If you're a pizza fan living even remotely near Rusted Sun, you already know this place. It's been serving up pizza, calzones and salads in the Sugar House area since the mid-1990s, and was one of the first restaurants to put me on the path to becoming a huge dork about local food. Back when my wife and I were dating, Rusted Sun was on heavy rotation for any date that brought us downtown—something about its welcoming vibe, cozy interior and delicious thin-crust pizza always drew us in.

It's a vibe that owner Wally Stephens has cultivated since the origins of Rusted Sun, which was once part of the now-defunct pizza chain known as Delloretto's. After Stephens spent some time managing the location, Delloretto's started to fold, which gave him the opportunity to purchase the location and turn it into Rusted Sun. Taking what he knew about making pizza and renovating the space into more of a diner atmosphere, Rusted Sun soon gathered a loyal following. "A lot of building a regular clientele is about having a quality product that people want to come back for, and by being open and friendly to your customers," Stephens says.

That enthusiasm for making tasty Italian favorites was what initially got me hooked on Rusted Sun. During one of my first visits, I was craving buffalo wings, so I ordered up an appetizer of buffalo chicken ($7.25). To my surprise, Rusted Sun serves up a sliced boneless, skinless chicken breast slathered in Stephens' house made buffalo sauce. "I wanted to have buffalo wings on the menu, but I hate working with deep fryers," Stephens says. "I tried to bake buffalo wings, but nothing was working, so we decided to take some of the boneless chicken breast we used for pizzas and try it that way."

Regardless of whatever buffalo wing preparation camp you identify with, the buffalo chicken at Rusted Sun is killer. I personally will get boneless wings any time I can, so I completely fell in love with this oven-roasted presentation. "We don't add any butter to our sauce, and our chicken isn't fried, so it's ultimately healthier," Stephens says.

On the subject of pizza, it's hard to go wrong with any of Rusted Sun's signature dishes, all of which come in 12-inch, 16-inch or calzone varieties. Hardcore fans of the buffalo chicken can get it as a pizza ($9.50-$23), which isn't a bad way to experience how all that tasty sauce parties with melted cheese and green peppers. I'm a bit old-school with my pizza orders, so I leaned toward the combo ($10-$24.75) in a calzone.

Considering that the food is made to order, Rusted Sun consistently gets food out in a timely manner; it wasn't long until my plate of inverted pizza hit the table. For me, the debate between pizza and calzones is a non-issue—either way, I'm getting meats and cheeses delivered to my mouth. The combo hits all the right notes for those after a chunkily-topped adventure, and I appreciate the preference of sliced Italian sausage over the crumbly variety—it's much superior. I also picked up a margherita ($9-$21.75) calzone which was stuffed with fresh tomatoes and basil—excellent for those who like their cheesy-stuffed breads on the lighter side.

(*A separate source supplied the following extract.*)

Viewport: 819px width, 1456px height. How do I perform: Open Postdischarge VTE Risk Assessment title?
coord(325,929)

During my most recent visit, I couldn't help but think of the toll that COVID-19 had on Rusted Sun, who pivoted to takeout-only service during the pandemic's peak. "COVID came along and shut everything down, and we were making just enough to get by," Stephens says. Now that things have changed and more people are getting immunized, dining in at this welcoming pizza joint is back on the table. "We're to the point where we're doing as well as we were before COVID," Stephens says.

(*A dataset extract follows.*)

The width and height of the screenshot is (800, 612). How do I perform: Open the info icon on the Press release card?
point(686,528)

Though Stephens and I took a moment to acknowledge the impact COVID-19 had on so many local restaurants, it was nice to hear that Rusted Sun was on the mend. I'll always have a soft spot in my heart for Rusted Sun, as it fueled a good chunk of my college social life, so hearing that it's likely to stick around for the next generation of pizza-loving food enthusiasts is heartening to say the least.